GIVEN DATA

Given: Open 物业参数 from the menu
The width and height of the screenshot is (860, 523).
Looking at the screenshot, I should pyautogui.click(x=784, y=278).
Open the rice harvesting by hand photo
...
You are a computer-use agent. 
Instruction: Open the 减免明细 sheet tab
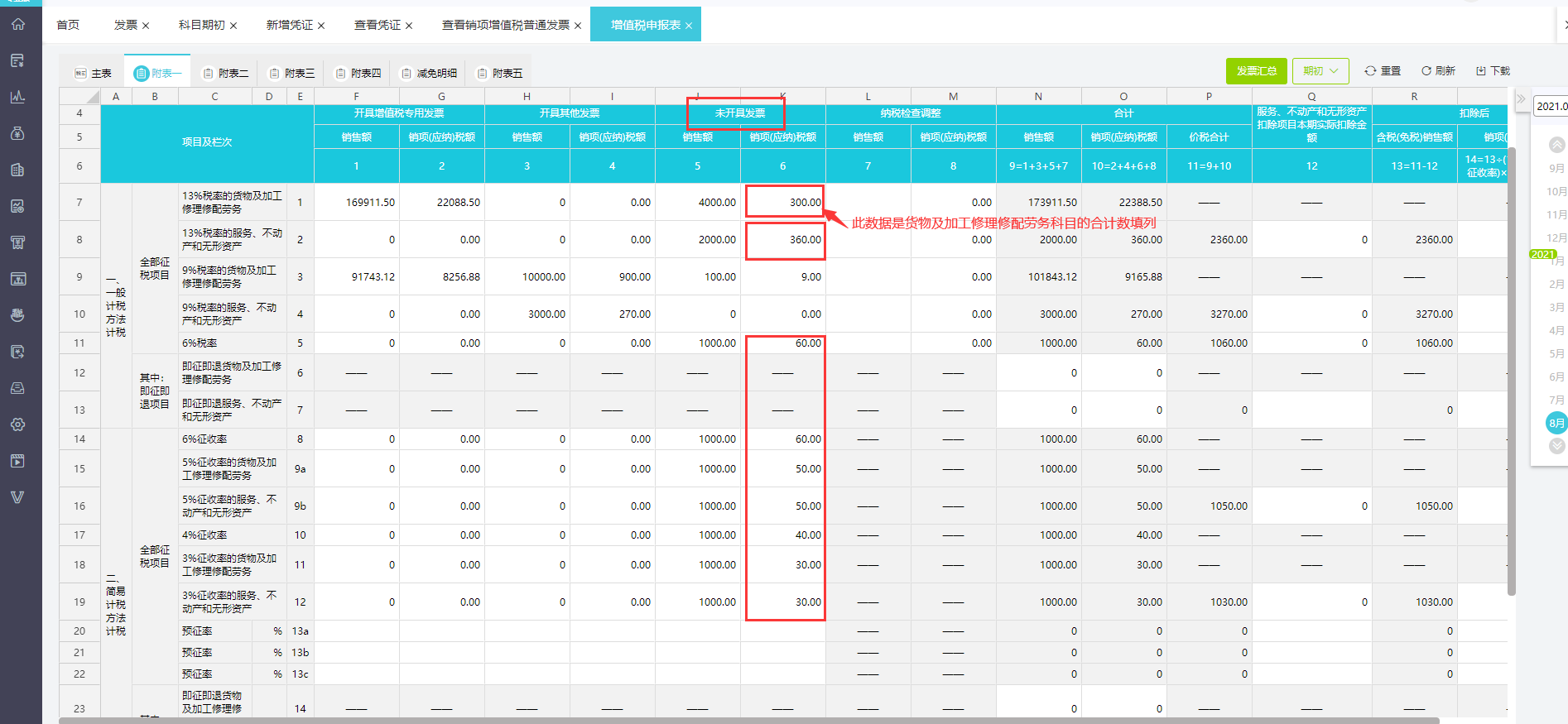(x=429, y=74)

WORK INSTRUCTIONS
Lay out the lines from the one containing "You are a computer-use agent." to the one containing "(x=429, y=74)", both included, as a numbered list with blank lines dropped. Leave the pictures out.

OUTPUT OF THE TASK
1. You are a computer-use agent. 
2. Instruction: Open the 减免明细 sheet tab
3. (x=429, y=74)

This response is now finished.